LncRNA MALAT1 from human adipose-derived stem cell exosomes accelerates wound healing via miR-378a/FGF2 axis.

Skin wound healing is a process of synergistic action of multiple factors. Adipose-derived stem cells (ADSCs), a group of stem cells, are recruited into damaged tissues and secret several cytokines, which promote nascent tissue formation. ADSC-derived exosomes play crucial roles in wound healing as a paracrine vehicle for delivering chemokines, growth factors and RNAs to host cells. LncRNAs are involved in multiple physiological processes, including tissue repair. Furthermore, lncRNA MALAT1 is associated with endothelial cell migration and angiogenesis in different types of diseases. This study demonstrated that hADSC exosomes promoted the proliferation and migration of human skin fibroblasts and increased MALAT1 expression.

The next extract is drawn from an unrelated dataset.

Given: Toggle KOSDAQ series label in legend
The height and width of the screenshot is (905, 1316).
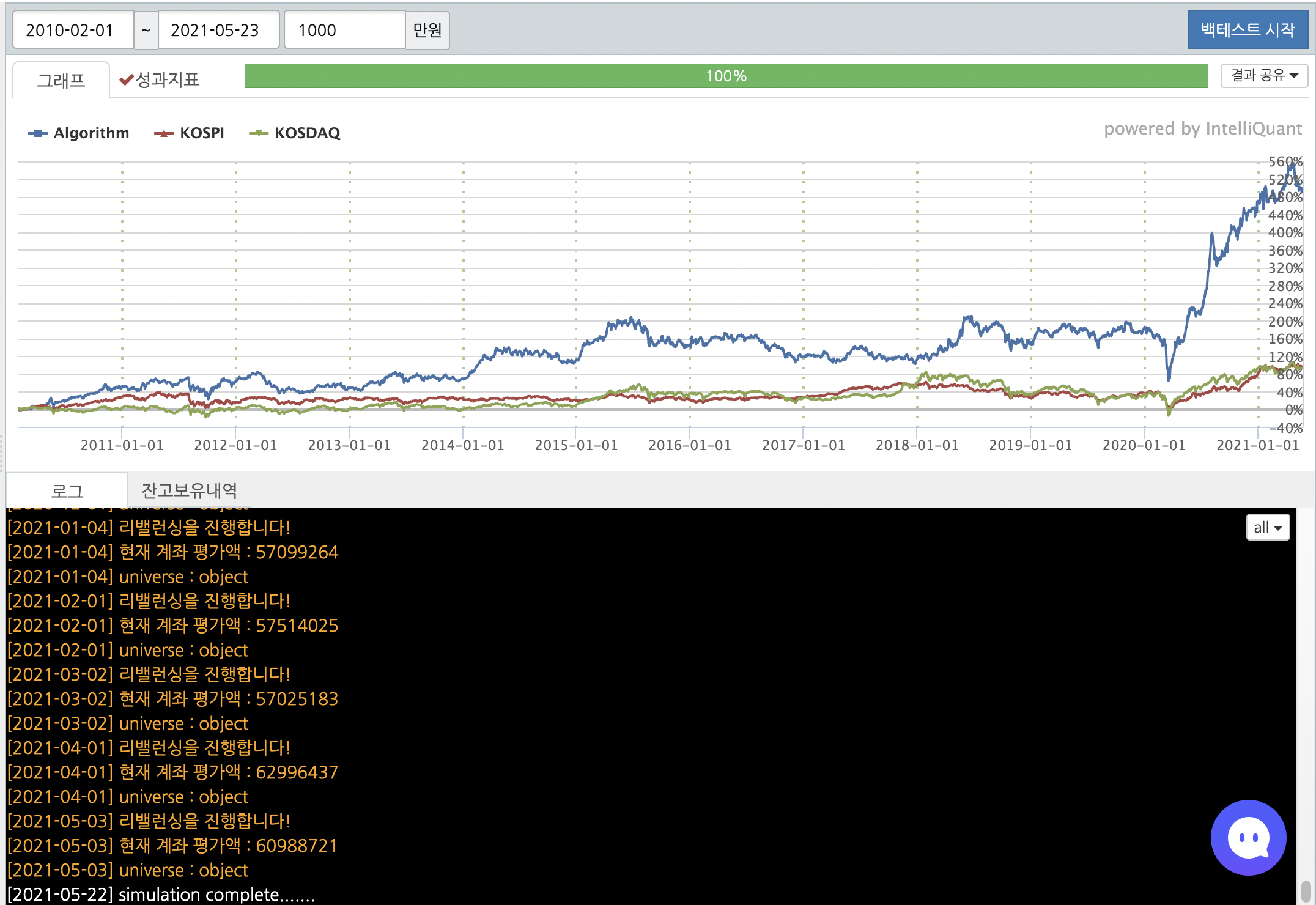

MALAT1 silencing in human ADSCs inhibited human skin fibroblast viability and migration, promoted apoptosis and suppressed angiogenesis by upregulating miR-378a. miR-378a overexpression inhibited the phenotypic characteristics of human skin fibroblasts by downregulating FGF2. Exosomal MALAT1 appeared to accelerate skin wound healing by mediating the miR-378a/FGF2 axis.